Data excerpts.
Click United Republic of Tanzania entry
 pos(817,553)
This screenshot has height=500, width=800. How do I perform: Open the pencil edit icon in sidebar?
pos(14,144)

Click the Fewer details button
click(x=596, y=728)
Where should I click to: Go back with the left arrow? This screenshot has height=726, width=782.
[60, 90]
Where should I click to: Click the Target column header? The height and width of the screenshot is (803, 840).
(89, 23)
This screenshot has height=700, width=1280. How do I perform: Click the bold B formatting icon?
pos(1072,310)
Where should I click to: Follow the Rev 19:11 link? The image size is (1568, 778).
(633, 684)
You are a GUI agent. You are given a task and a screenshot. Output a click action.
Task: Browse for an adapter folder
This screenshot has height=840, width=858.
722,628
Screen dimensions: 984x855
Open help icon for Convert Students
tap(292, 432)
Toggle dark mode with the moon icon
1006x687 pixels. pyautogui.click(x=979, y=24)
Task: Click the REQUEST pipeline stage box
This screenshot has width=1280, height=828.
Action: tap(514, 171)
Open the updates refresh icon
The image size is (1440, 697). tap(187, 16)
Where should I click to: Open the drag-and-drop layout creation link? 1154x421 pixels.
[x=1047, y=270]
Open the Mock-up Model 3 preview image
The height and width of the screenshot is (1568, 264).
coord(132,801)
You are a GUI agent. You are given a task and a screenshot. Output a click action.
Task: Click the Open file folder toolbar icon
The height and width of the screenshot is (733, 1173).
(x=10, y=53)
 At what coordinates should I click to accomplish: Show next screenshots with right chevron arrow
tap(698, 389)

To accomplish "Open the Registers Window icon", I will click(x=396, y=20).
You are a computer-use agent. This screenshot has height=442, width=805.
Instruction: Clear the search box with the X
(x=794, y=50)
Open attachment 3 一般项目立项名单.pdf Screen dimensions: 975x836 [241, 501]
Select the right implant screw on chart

EXERCISE BRIEF.
Could you retype every record above exactly as it appears?

ANSWER AREA.
Click United Republic of Tanzania entry
 pos(817,553)
This screenshot has height=500, width=800. How do I perform: Open the pencil edit icon in sidebar?
pos(14,144)

Click the Fewer details button
click(x=596, y=728)
Where should I click to: Go back with the left arrow? This screenshot has height=726, width=782.
[60, 90]
Where should I click to: Click the Target column header? The height and width of the screenshot is (803, 840).
(89, 23)
This screenshot has height=700, width=1280. How do I perform: Click the bold B formatting icon?
pos(1072,310)
Where should I click to: Follow the Rev 19:11 link? The image size is (1568, 778).
(633, 684)
You are a GUI agent. You are given a task and a screenshot. Output a click action.
Task: Browse for an adapter folder
This screenshot has height=840, width=858.
722,628
Screen dimensions: 984x855
Open help icon for Convert Students
tap(292, 432)
Toggle dark mode with the moon icon
1006x687 pixels. pyautogui.click(x=979, y=24)
Task: Click the REQUEST pipeline stage box
This screenshot has width=1280, height=828.
Action: tap(514, 171)
Open the updates refresh icon
The image size is (1440, 697). tap(187, 16)
Where should I click to: Open the drag-and-drop layout creation link? 1154x421 pixels.
[x=1047, y=270]
Open the Mock-up Model 3 preview image
The height and width of the screenshot is (1568, 264).
coord(132,801)
You are a GUI agent. You are given a task and a screenshot. Output a click action.
Task: Click the Open file folder toolbar icon
The height and width of the screenshot is (733, 1173).
(x=10, y=53)
 At what coordinates should I click to accomplish: Show next screenshots with right chevron arrow
tap(698, 389)

To accomplish "Open the Registers Window icon", I will click(x=396, y=20).
You are a computer-use agent. This screenshot has height=442, width=805.
Instruction: Clear the search box with the X
(x=794, y=50)
Open attachment 3 一般项目立项名单.pdf Screen dimensions: 975x836 [241, 501]
Select the right implant screw on chart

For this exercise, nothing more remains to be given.